● **Document**:
ONTAP Hardware

Provisioning Question for New 'Very Large' Volume

bsnyder27
3,631 Views

We have a request to add a very large amount of data to our environment. I'm looking for recommendations on whether or not to put it into one volume or break it up.

 

Hardware: FAS8200 HA pair w/ (2) aggrs in DS224C and (2) aggrs in DS2246 shelves. All 900GB SAS drives

 

Request: Initially, 30TB of data to be moved. Not certain upper growth in a year's time but let's go with 50TB.

 

We have 4 aggrs that are practically all the same speed disk. Here is the free space on them

 

  1. 32TB
  2. 33TB
  3. 40TB
  4. 23TB

Given 50TB is not even possible on any single aggregate today, that option is out leaving us with splitting it into n volumes. The unknown here for me is an Infinite Volume as we've never provisioned one.

 

If we were to go this route, are there any gotchas given the following criteria?

 

  • coexist with normal flex vols on the aggrs it spans with the understanding it needs to be in its own SVM
  • has a snapshot schedule
  • is snapmirrored to another FAS

Just looking for the best way to approach this given the storage we have available today. Thanks for any suggestions.

● **Record extracts**:
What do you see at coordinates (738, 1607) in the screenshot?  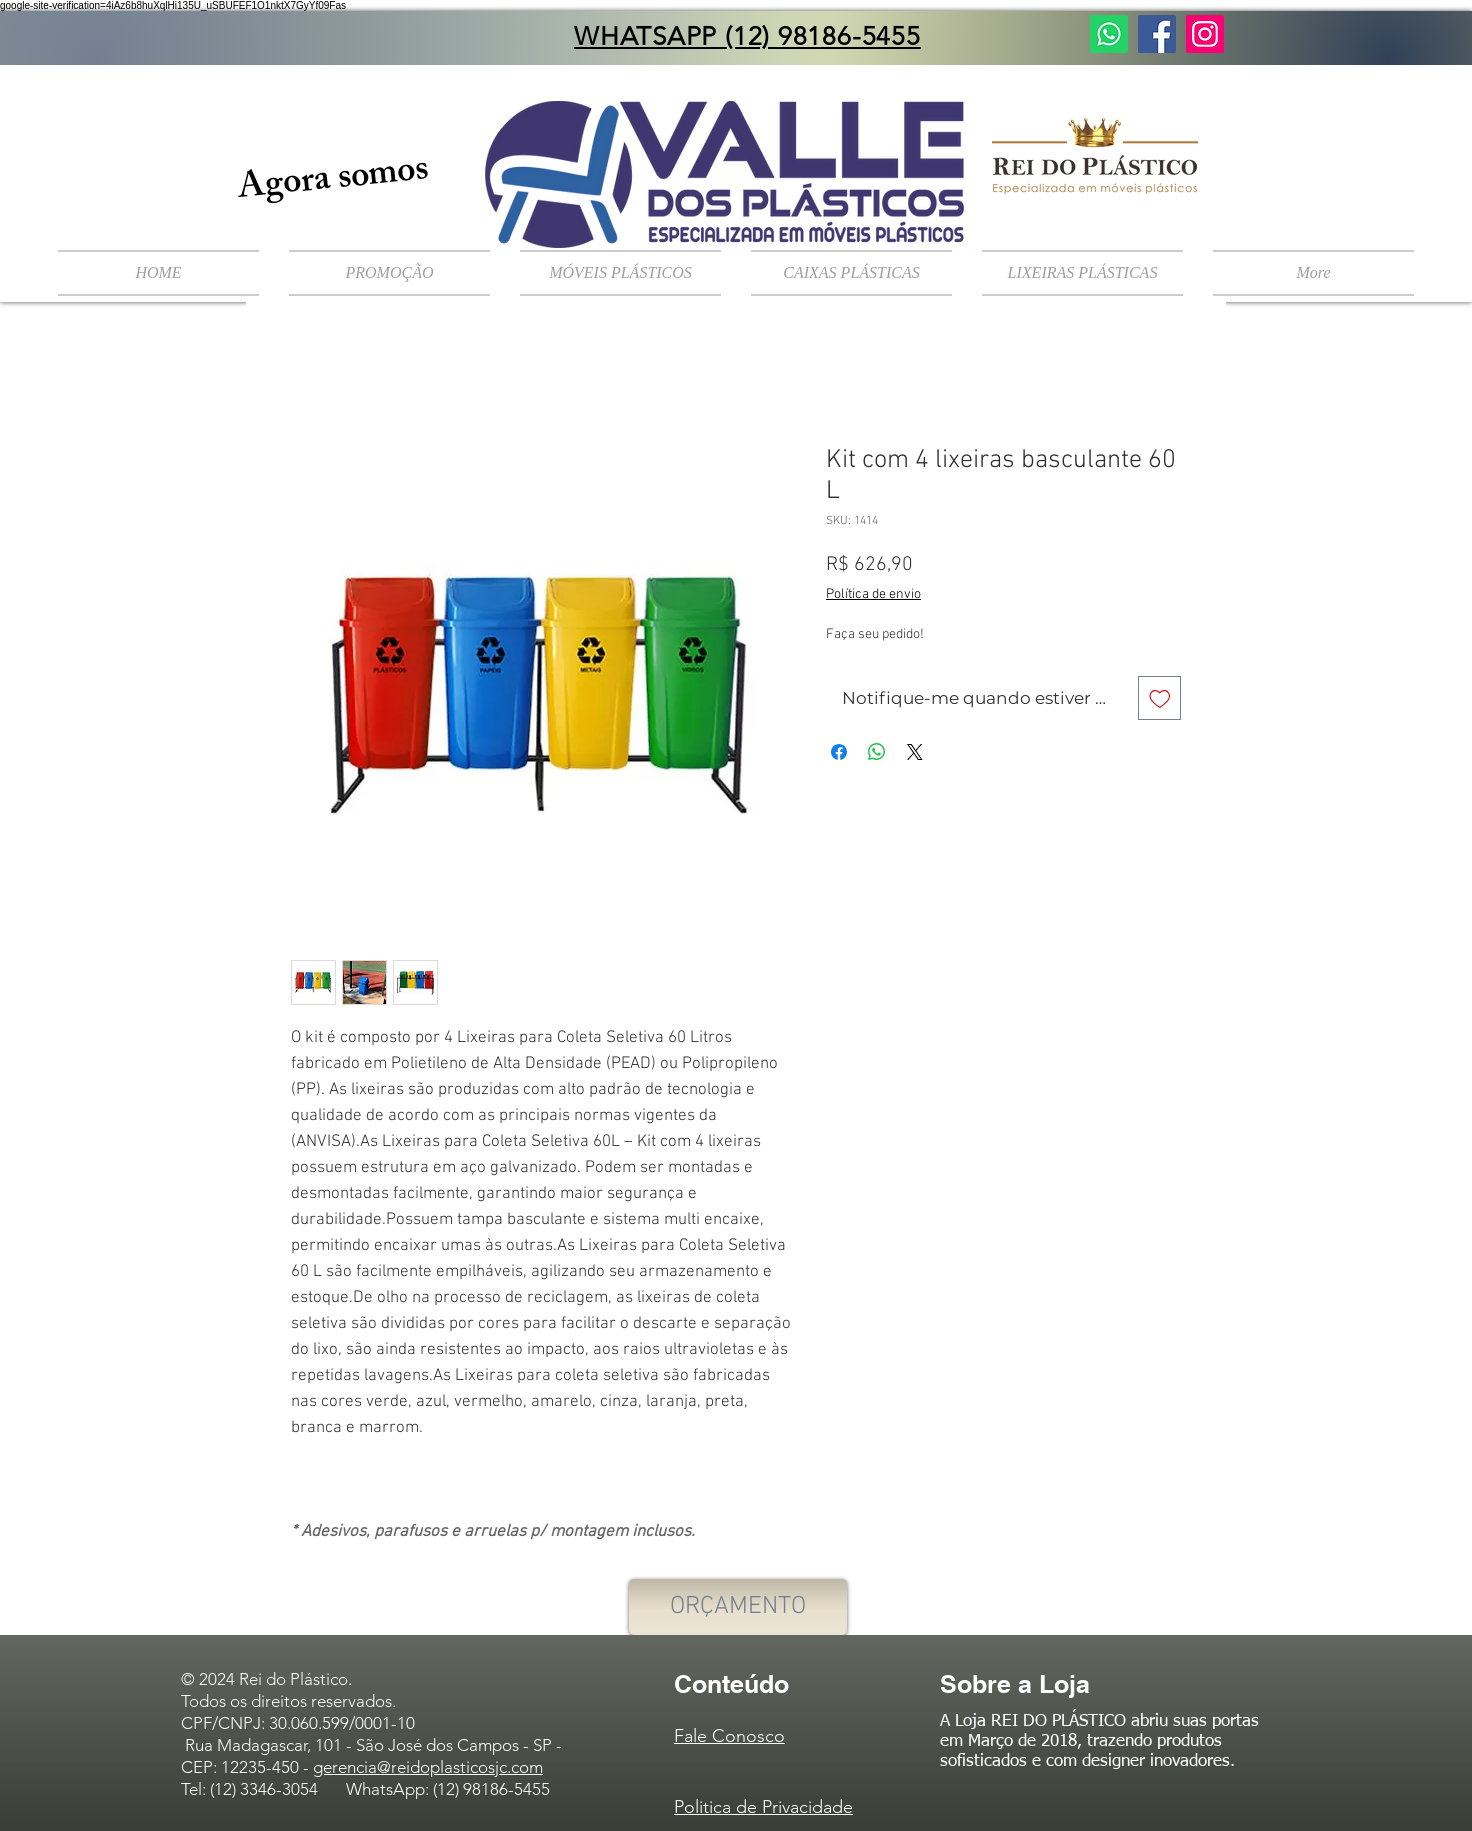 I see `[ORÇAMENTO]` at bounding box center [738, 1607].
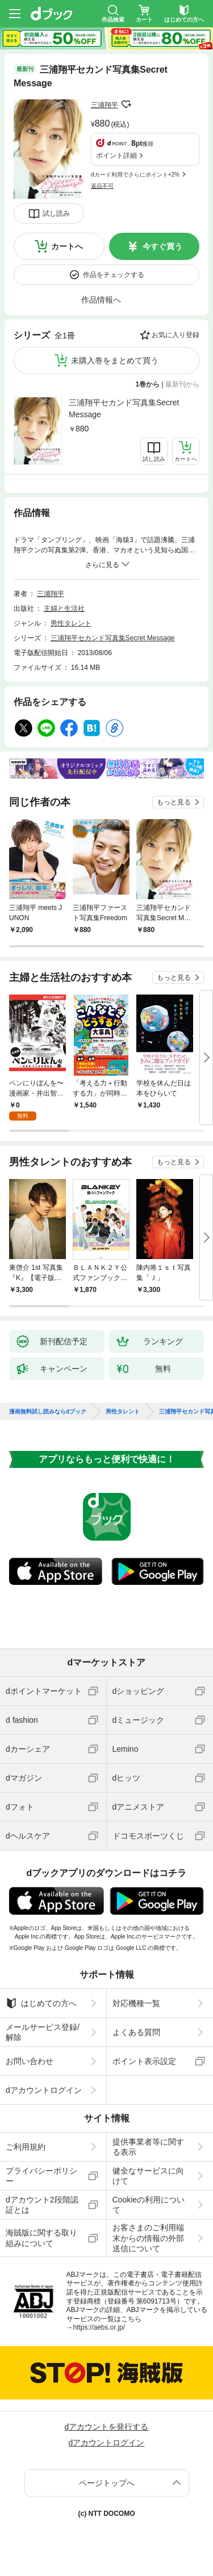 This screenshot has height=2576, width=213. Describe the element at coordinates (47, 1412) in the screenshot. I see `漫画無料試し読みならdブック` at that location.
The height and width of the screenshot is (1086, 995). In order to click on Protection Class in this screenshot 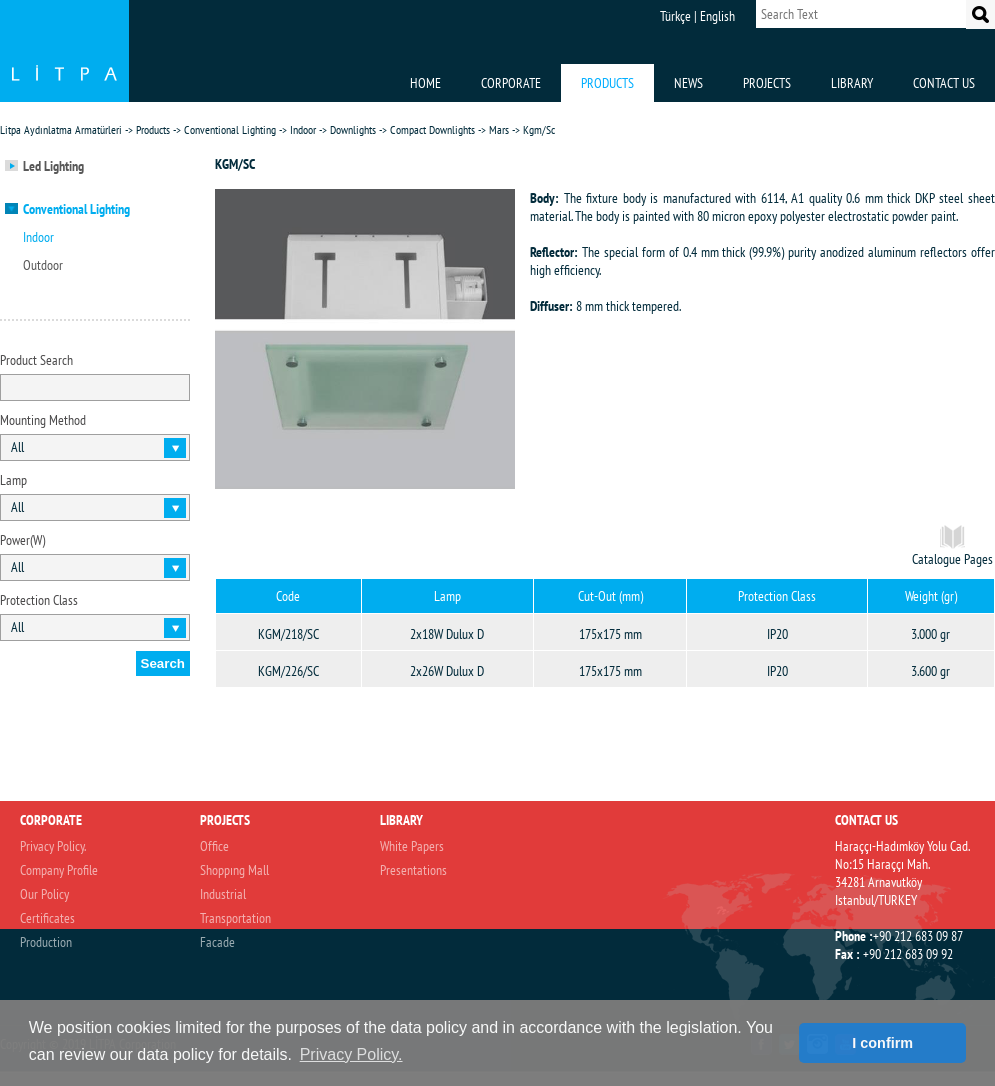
--
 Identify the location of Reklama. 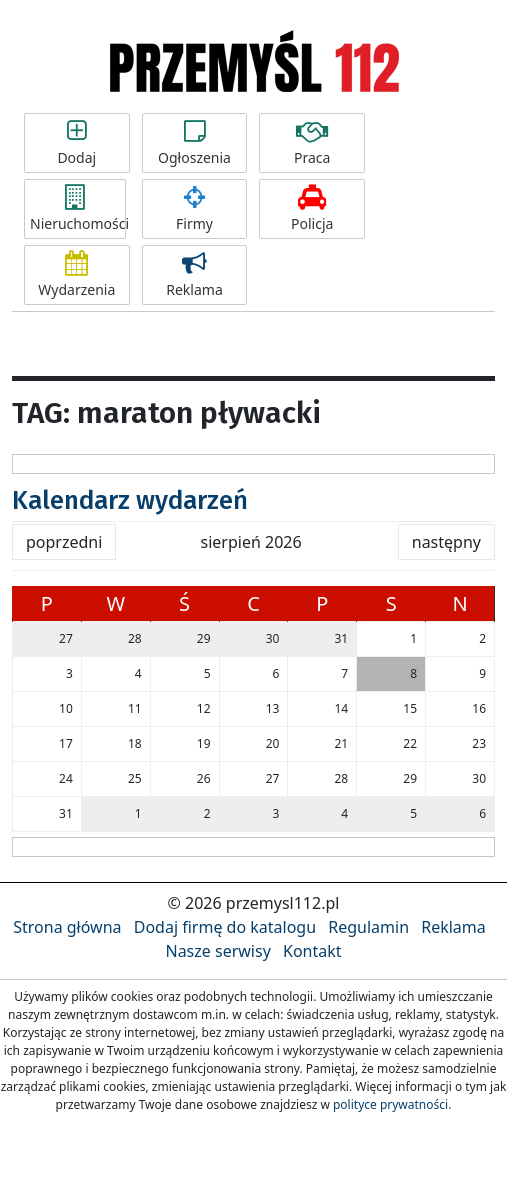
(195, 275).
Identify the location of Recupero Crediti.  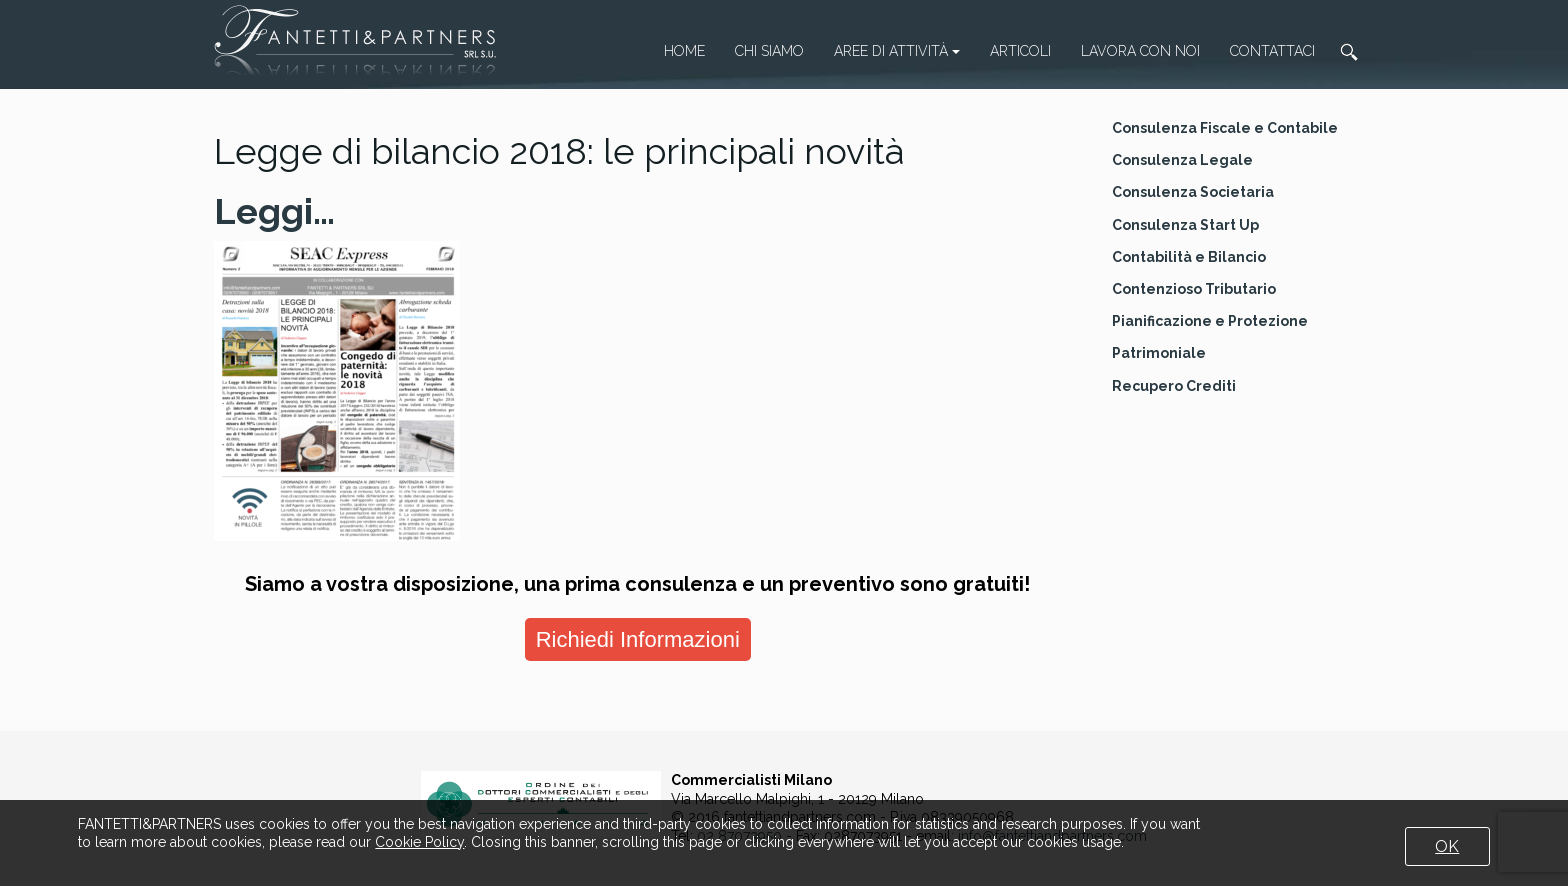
--
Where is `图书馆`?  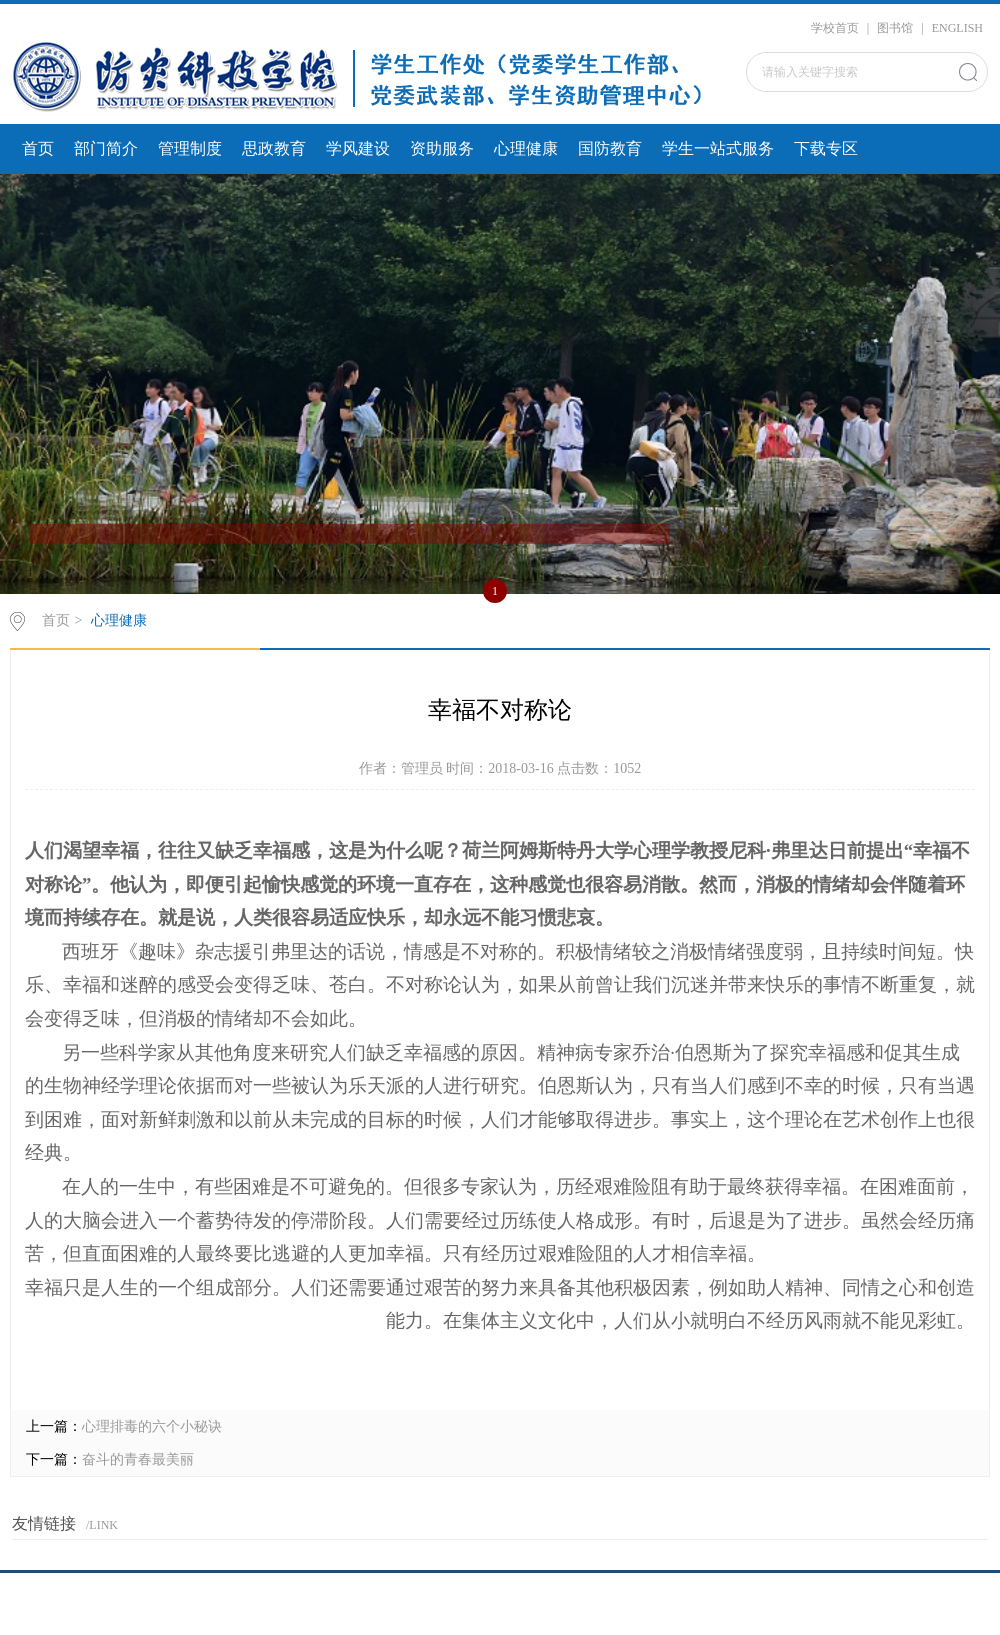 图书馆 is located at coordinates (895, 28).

● **Set tasks**:
1. According to the provisioning post, how much data is to be moved at first?
2. Rewrite the part of the provisioning post starting with "Given 50TB is" and going on through "the following criteria?", putting "FlexGroup volume" wherever "Infinite Volume" appears.

● **Answers by task**:
1. 30TB

2.
Given 50TB is not even possible on any single aggregate today, that option is out leaving us with splitting it into n volumes. The unknown here for me is an FlexGroup volume as we've never provisioned one.

 

If we were to go this route, are there any gotchas given the following criteria?